TiaSeeya · 04/05/2024 19:20

Laidbackguy · 04/05/2024 17:30

Why is it misogynistic to say point out a common trait?

We need to stop taking complex problems and just letting people assign simple solutions to them because they fit their political narrative. It's not helping anyone.

I wasn’t coming up with a solution, at all Confused

It’s misogynistic to lump all female thought into the umbrella term “feminism”.

It’s lazy, reductive and misogynistic.

yoteyak · 05/05/2024 09:41

Laidbackguy · 03/05/2024 18:36

If we take a rational stance that there are roughly the same number of poor male partners as female ones.

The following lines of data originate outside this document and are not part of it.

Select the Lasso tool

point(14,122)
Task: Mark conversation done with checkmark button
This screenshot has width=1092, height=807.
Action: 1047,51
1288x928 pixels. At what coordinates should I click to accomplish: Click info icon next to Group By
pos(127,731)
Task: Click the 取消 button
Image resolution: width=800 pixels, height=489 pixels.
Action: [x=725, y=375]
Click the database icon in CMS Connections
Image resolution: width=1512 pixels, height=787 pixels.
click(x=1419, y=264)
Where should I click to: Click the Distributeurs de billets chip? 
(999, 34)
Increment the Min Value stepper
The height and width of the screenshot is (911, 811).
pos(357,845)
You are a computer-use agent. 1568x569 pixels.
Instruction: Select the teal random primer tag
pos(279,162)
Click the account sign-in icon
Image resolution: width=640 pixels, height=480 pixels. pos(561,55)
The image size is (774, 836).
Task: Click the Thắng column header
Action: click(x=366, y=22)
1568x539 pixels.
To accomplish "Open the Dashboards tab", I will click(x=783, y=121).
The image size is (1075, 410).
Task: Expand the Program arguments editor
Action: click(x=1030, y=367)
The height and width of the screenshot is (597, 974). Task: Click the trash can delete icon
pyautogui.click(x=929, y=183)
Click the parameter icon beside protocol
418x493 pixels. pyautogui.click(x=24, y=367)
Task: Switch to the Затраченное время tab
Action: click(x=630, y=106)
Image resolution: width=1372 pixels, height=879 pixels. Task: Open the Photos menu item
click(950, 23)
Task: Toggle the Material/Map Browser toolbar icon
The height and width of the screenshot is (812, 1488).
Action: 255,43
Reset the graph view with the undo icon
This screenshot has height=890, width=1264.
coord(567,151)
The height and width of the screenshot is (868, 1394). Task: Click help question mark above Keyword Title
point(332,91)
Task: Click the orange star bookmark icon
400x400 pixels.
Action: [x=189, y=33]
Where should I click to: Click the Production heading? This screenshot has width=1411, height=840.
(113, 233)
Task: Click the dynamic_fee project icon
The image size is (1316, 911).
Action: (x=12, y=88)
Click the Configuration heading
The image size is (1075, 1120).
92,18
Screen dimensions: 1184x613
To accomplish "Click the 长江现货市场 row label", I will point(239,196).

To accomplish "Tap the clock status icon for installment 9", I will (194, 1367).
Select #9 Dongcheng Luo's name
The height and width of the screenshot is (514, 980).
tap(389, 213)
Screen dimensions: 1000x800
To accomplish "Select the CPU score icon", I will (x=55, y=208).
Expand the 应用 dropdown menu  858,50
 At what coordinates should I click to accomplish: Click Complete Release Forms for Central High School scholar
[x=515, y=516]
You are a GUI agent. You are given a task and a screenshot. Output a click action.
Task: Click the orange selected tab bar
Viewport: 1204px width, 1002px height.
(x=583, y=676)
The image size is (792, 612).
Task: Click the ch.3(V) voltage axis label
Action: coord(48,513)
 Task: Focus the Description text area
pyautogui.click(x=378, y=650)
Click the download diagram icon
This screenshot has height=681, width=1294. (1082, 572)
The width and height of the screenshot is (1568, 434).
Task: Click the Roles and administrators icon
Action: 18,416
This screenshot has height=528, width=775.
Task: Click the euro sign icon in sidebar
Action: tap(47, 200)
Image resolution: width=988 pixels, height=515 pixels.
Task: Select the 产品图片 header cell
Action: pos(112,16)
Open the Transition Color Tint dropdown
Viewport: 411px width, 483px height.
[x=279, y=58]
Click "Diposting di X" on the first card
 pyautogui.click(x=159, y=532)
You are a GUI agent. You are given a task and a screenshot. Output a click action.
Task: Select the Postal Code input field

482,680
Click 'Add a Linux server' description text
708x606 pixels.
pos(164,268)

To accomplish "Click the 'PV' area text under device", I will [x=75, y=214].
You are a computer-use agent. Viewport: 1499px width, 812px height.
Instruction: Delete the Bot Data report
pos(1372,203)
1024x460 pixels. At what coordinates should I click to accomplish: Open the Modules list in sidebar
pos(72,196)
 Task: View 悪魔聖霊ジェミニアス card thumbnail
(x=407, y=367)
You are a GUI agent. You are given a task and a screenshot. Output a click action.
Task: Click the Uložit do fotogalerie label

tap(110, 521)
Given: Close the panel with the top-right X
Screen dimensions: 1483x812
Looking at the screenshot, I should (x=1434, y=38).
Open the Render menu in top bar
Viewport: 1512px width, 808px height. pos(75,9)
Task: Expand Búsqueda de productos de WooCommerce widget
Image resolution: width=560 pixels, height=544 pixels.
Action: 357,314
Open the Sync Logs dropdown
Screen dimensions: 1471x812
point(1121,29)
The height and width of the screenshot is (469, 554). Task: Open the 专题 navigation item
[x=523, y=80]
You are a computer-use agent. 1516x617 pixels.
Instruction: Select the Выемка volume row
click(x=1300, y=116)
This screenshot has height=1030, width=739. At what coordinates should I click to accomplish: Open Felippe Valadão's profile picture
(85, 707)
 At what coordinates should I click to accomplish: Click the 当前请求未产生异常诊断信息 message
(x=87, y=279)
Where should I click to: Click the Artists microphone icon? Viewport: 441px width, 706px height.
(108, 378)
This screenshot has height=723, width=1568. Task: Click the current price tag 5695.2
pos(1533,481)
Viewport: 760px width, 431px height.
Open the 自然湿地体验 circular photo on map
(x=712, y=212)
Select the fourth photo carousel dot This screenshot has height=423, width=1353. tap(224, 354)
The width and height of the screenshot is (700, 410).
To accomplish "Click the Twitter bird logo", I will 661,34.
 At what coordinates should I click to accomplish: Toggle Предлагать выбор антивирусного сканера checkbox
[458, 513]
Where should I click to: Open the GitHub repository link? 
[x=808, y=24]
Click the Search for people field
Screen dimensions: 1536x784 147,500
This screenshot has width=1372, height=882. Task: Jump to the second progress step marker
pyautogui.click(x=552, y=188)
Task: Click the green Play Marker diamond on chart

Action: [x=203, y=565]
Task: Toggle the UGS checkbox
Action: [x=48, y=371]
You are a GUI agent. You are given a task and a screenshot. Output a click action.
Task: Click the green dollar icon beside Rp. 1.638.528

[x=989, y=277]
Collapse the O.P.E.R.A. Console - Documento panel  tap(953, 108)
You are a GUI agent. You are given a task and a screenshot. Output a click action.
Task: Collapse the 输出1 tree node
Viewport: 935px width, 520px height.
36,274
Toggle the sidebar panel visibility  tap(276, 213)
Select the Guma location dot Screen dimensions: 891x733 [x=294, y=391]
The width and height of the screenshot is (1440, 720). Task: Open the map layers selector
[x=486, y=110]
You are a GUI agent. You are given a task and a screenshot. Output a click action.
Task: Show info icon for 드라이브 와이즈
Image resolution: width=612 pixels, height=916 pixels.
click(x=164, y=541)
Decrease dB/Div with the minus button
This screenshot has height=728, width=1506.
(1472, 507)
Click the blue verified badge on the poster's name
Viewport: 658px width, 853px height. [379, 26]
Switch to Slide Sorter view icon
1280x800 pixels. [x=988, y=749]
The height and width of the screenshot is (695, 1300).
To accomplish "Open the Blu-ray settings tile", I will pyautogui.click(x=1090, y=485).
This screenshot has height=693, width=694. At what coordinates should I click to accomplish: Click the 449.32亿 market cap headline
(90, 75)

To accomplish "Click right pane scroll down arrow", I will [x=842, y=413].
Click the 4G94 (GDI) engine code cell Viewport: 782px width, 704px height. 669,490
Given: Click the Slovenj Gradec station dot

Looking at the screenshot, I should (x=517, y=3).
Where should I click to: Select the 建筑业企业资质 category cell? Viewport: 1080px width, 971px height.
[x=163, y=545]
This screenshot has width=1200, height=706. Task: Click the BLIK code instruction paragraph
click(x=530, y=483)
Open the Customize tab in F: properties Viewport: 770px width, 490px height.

How do we account for 75-90% of divorces being initiated by women?

How do we account ... ?

As follows.

Marriage benefits men, disbenefits women. But men don't notice, they just accept the unfairness, bolstered in this by their (often unconscious, but still) traditional views of sexed roles. Women, being disbenefited, are more likely to notice. Result? ...

(Think about it. Your own marriage, @Laidbackguy. You were doing - as you thought - fine; your wife, not so much. So she left. Why?)

What needs to be changed? This: men like you start to see how (contrary to what they may think) traditional sex roles in marriage still benefit them unfairly, and try to do something about it.

This is hard, of course. Even those men who pay lip-service to equality of role in family life are conditioned to leave much of the 'wife-work' to, well, the wife. And so it continues: some of the wives in question don't like it; they leave, and their poor - still uncomprehending - men wonder why.

Some optimism. I have daughters, happily married, middle aged, with children, and also with successful and fulfilling careers. How so? -They made rules for their partners denying certain accepted roles and stick to them.

This stick to them is important: e.g. if it's on the list the man does the washing and ironing, but he has an interfering hobby-weekend, then the kids go to school in dirty clothes the following week. That's hard for the women, of course. (And the grandparents!) But it does seem to work. Takes lots of psychological effort (of course by the women, possibly also the men). But it does seem to work (with carefully chosen men, perhaps!).

Eventually ... well, look at certain parts of Scandinavia: not there yet, by a long chalk, but on the way; certainly better than UK (or USA, aargh!) ... Societal change is called for, but meanwhile (and influentially, we hope) individual men and women can make a start against (still) extant socially discriminatory roles.

(Does this make sense, @Laidbackguy? Did you do at least half the 'wife-work'? Really?)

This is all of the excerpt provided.